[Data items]
________________________
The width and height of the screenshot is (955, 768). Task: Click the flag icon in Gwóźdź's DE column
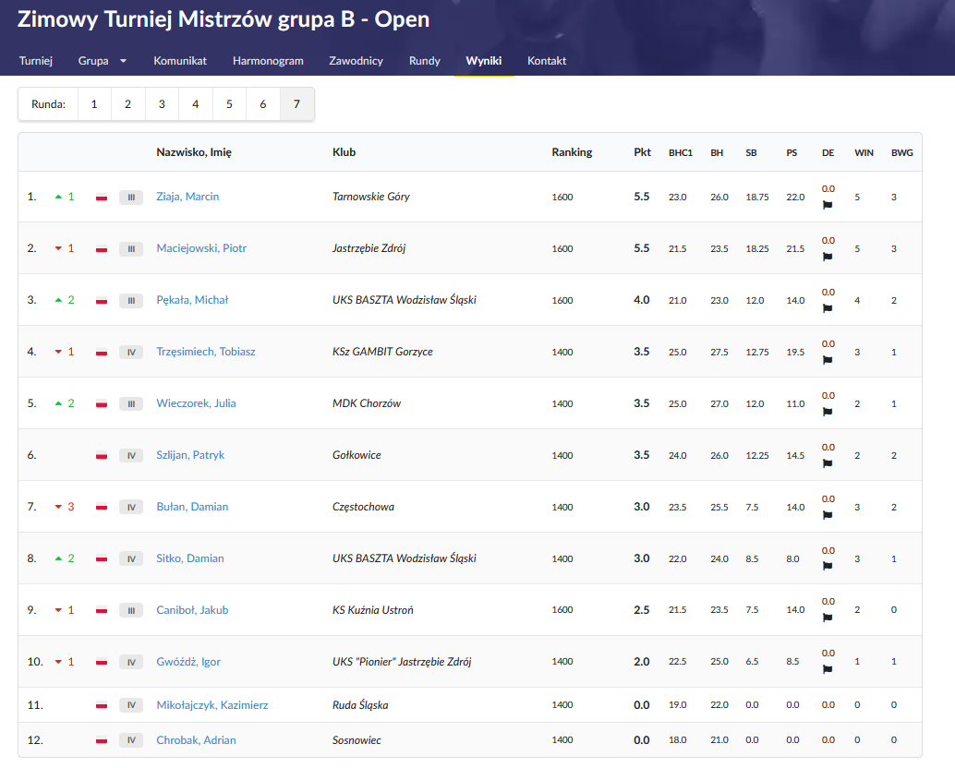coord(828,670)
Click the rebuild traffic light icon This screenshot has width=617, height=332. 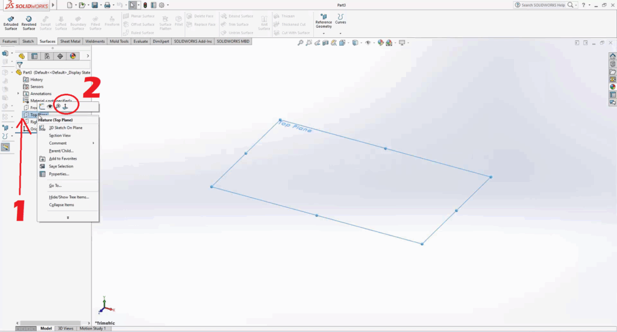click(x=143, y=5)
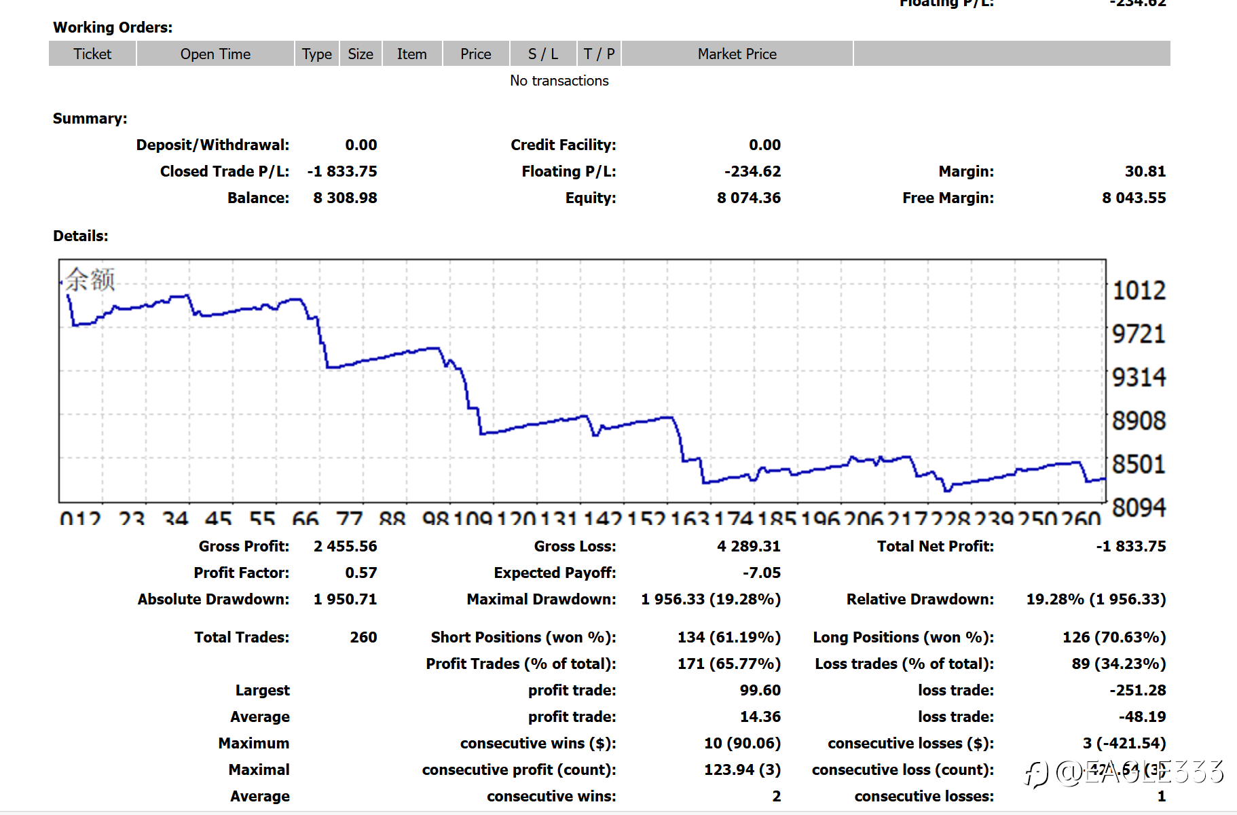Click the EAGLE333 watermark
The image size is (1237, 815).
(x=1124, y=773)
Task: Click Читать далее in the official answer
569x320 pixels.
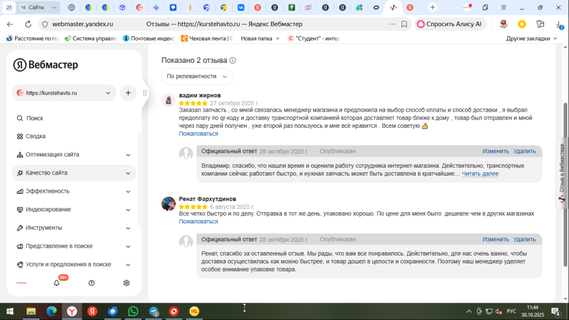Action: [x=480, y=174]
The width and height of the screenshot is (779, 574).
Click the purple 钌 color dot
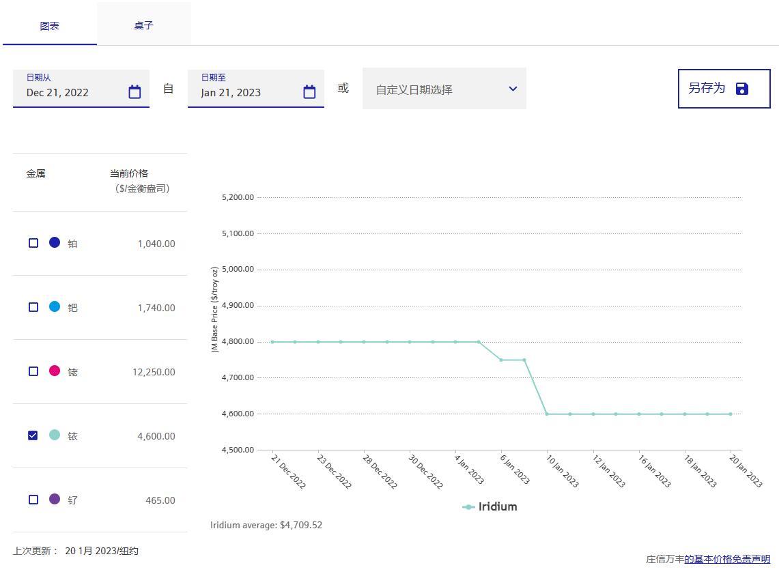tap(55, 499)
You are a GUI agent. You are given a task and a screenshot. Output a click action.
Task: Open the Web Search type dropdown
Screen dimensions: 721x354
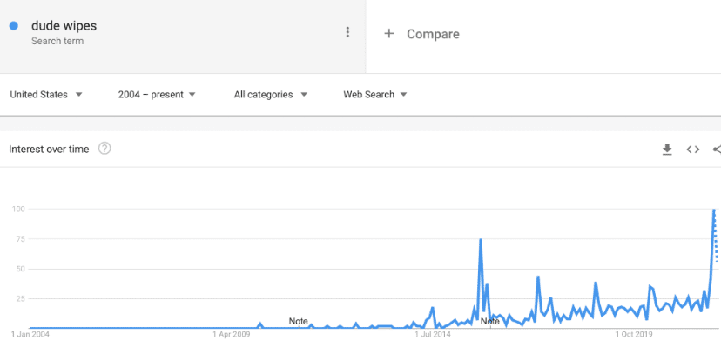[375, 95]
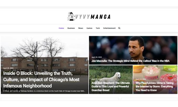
________________________
[Exercise directions]
An answer containing only the lines from the one holding "You are a GUI" through the close of the entries above, reproduced exactly and stripped of pictures, is expected.

[Answer for the task]
You are a GUI agent. You are given a task and a screenshot. Output a click action.
Task: Open the Web Search type dropdown
Screen dimensions: 721x354
[375, 95]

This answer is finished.